Daniel Katzive, head of foreign exchange strategy for North America at BNP Paribas, noted that the Fed message yesterday was consistent with tolerance for higher inflation. That’s not good news for the dollar, because this means depressing the U.S. real rates. The soft components of GDP would point you in the direction of lower Fed policy – said Katzive.
Karl Schamotta, the chief market strategist at Cambridge Global Payments, stated that a slump in domestic demand and a sharp but unsustainable rise in exports was the reason why GDP looked relatively healthy. But this situation is actually very damaging for the U.S. economy. And it’s also not attractive to the forward-looking participants that make up the foreign exchange market. The fact is that the odds of interest rates being at 150-175 basis points in July fell from 44.3% yesterday to 37.2% today.

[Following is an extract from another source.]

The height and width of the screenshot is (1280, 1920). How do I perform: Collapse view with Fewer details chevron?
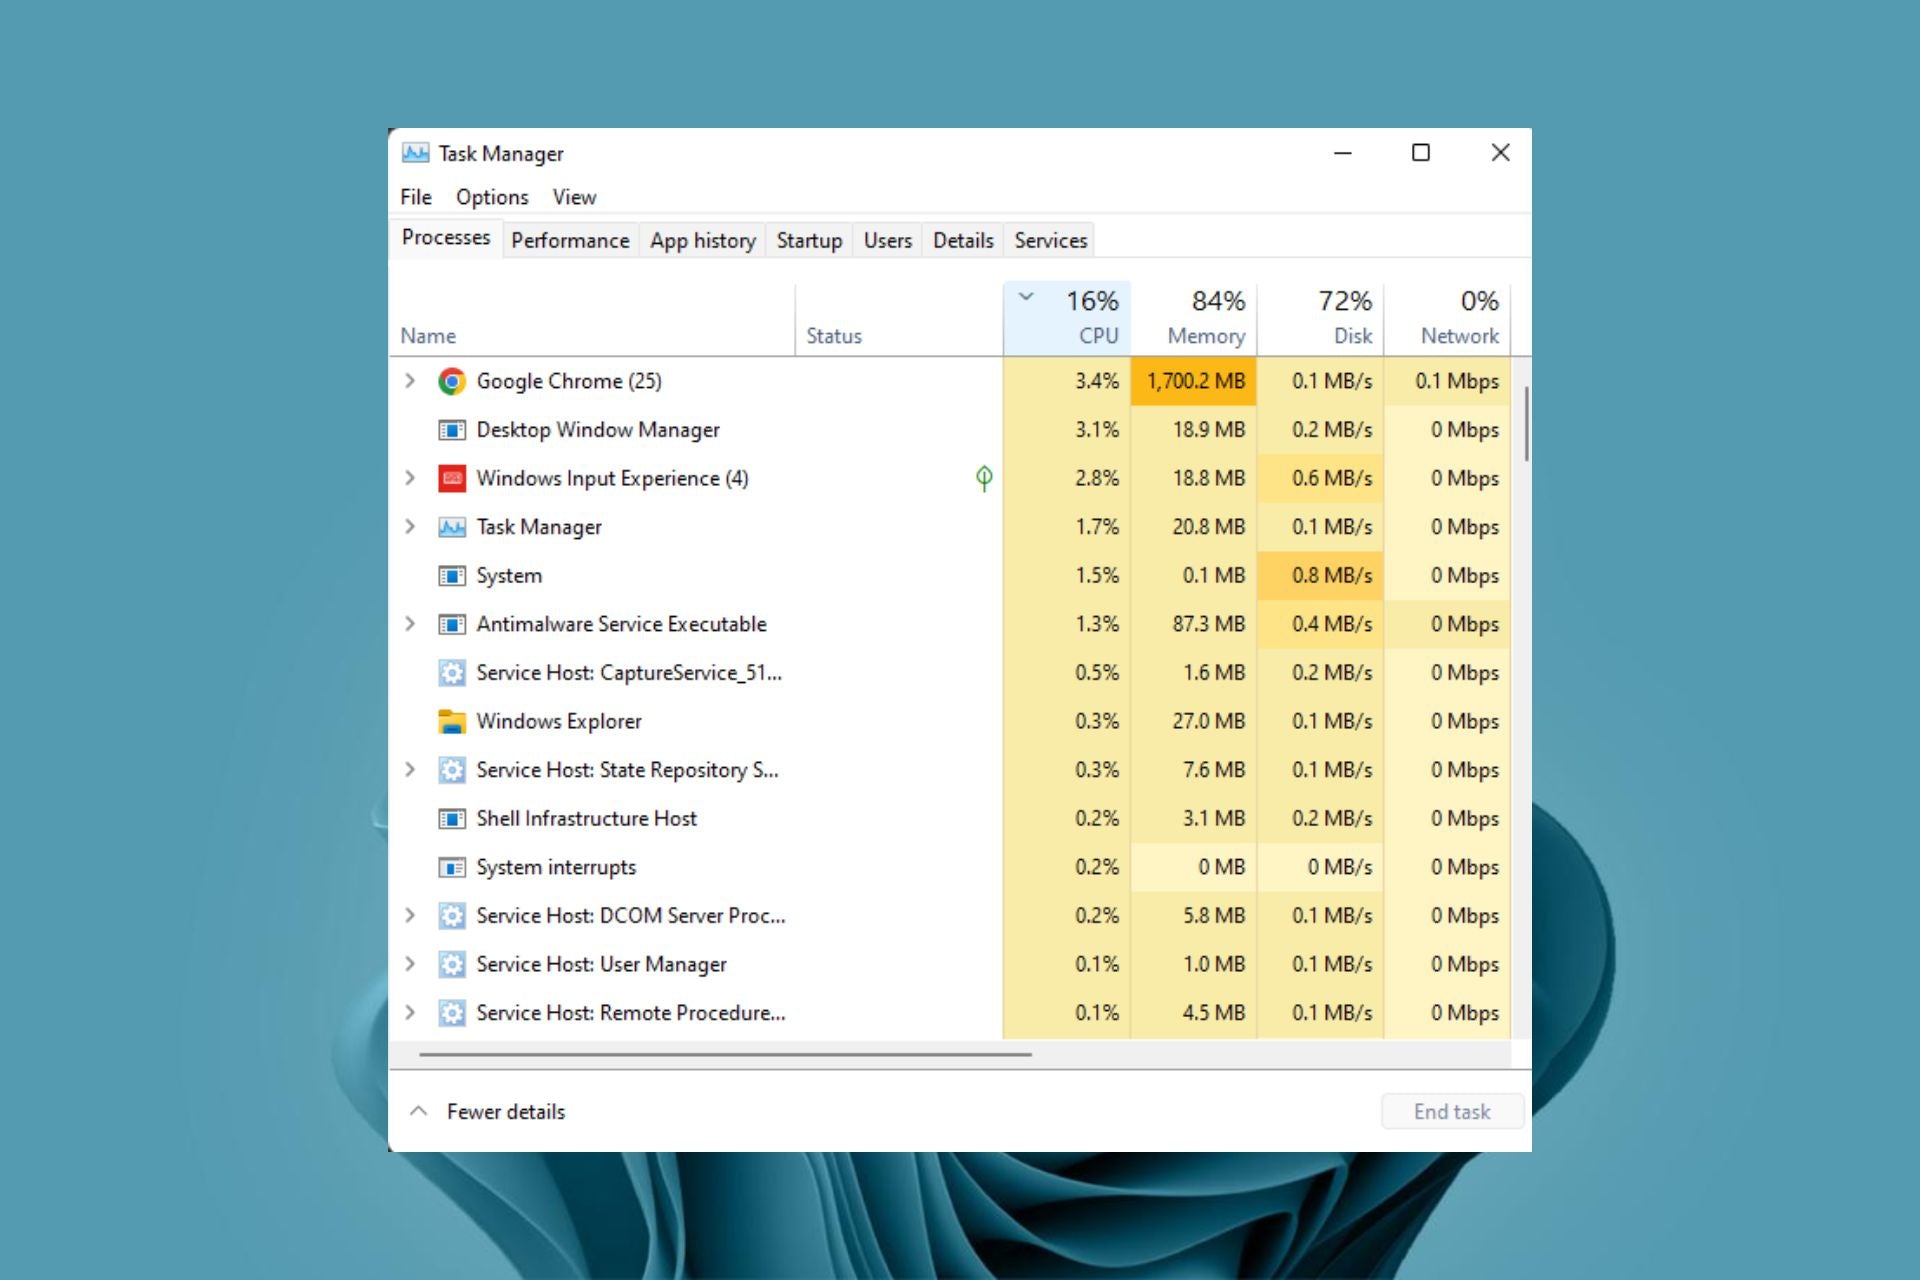pos(419,1111)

What caused the dollar to fell?
The American economy in 2019 posted its slowest annual growth during the last three years. On the other hand, according to news, personal consumption weakened dramatically. These were the main stimulators to end the dollar’s rally. However, as investors sold off risk assets, it has gained 0. 65% in the last two weeks. The Japanese yen also rose to 0.21%, and the Swiss franc increased to 0.36%. The Chinese yuan continues to lower, stopping at 6.990 so far.
According to news, Growth in consumer spending slowed to a 1.8% pace after rising at a brisk 3.2% rate in the third quarter. As it accounts for more than two-thirds of U.S. economic activity, analysts worry. It’s possible that the dollar will fall even more.